SOURCE PASSAGE:
= Beginning of Section =

Seeing in Colour

I’m colourblind, and profoundly so.

This admission in front of people usually results in a long litany of being asked what colours certain items in the room are and which colours I can’t see. I do pretty well at the test, you learn to cope and have some sense of what something might be. The colours I can’t see is harder to answer because it doesn’t really work like that.

I can see primary colours easily and identify them clearly. The places between colours on the spectrum get more difficult, and also between colours that I’m told aren’t near each other on the spectrum (pink and blue, for example). Leaf colour changes in Autumn aren’t the easiest for me to notice.

I’m told that I actually see in variations of brown and grey except for primary colours and that if you could see through my eyes the world would look flat and uninteresting. From behind my eyes it looks anything but. In the same way that we can only speak comparatively within our frame of reference, I can only see within mine: bright colours look bright, the world is a richly textured theatre of God’s glory.

It’s difficult for me to think in colour. I don’t notice the colours of things, it was only a few years ago that I learned that different denominations of banknotes are different colours. When I confess this people ask how I knew which one was which without thinking that they have large numbers on them. I’ll see two things that are the same colour as distinctly different colours if they have different textures. I’m not sure that’s a useful superpower.

= End of Section =

INFORMATION PROVIDED:
= Beginning of Section =

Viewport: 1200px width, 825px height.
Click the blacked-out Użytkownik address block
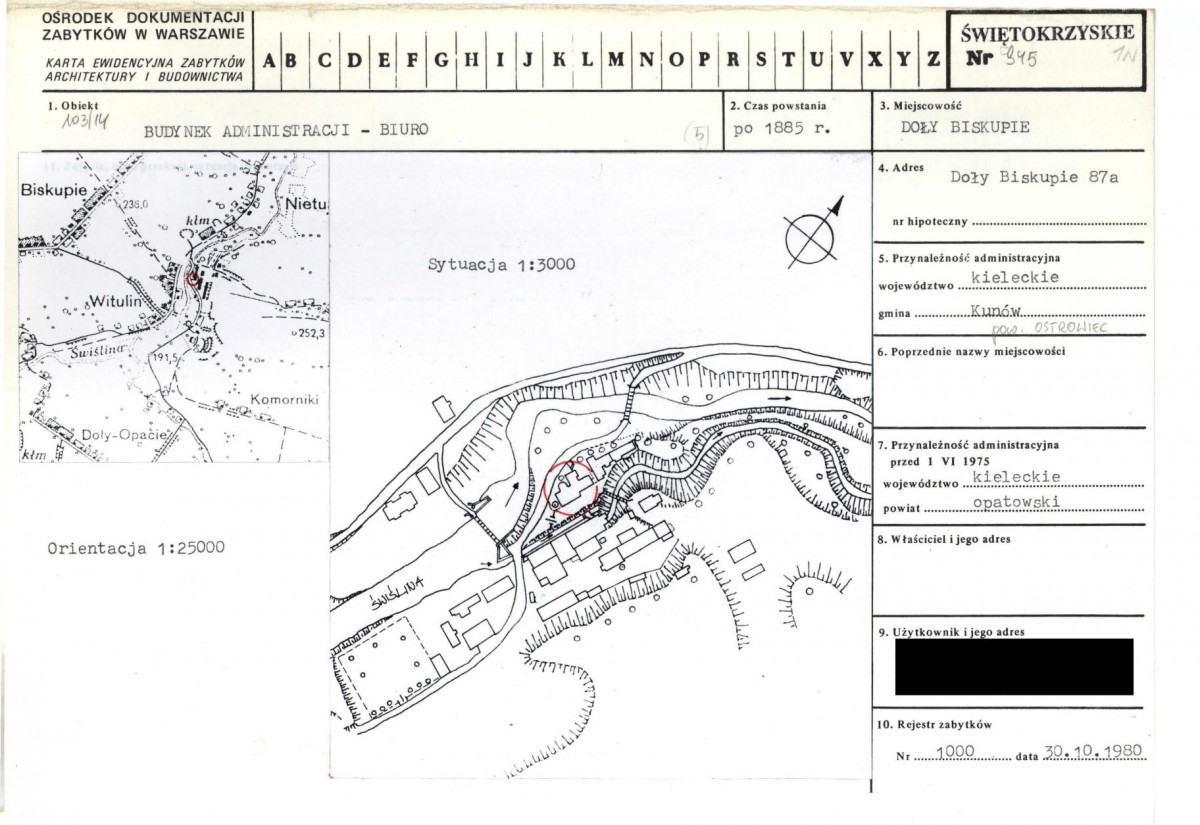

= End of Section =

CHECK YOUR UNDERSTANDING:
A. Summarize the essay on colorblindness in two sentences.
B. Extract everything in the essay on colorblindness from "I’m colourblind, and" down to "work like that.", copied word for word.

SOLVED TASKS:
A. The writer is profoundly colorblind and can identify primary colors easily but struggles with shades between colors and with some pairs, such as pink and blue. Though others say this world must look flat and uninteresting, to the writer it looks bright and richly textured, even though the writer rarely notices colors and learned only a few years ago that different banknotes are different colors.

B.
I’m colourblind, and profoundly so.

This admission in front of people usually results in a long litany of being asked what colours certain items in the room are and which colours I can’t see. I do pretty well at the test, you learn to cope and have some sense of what something might be. The colours I can’t see is harder to answer because it doesn’t really work like that.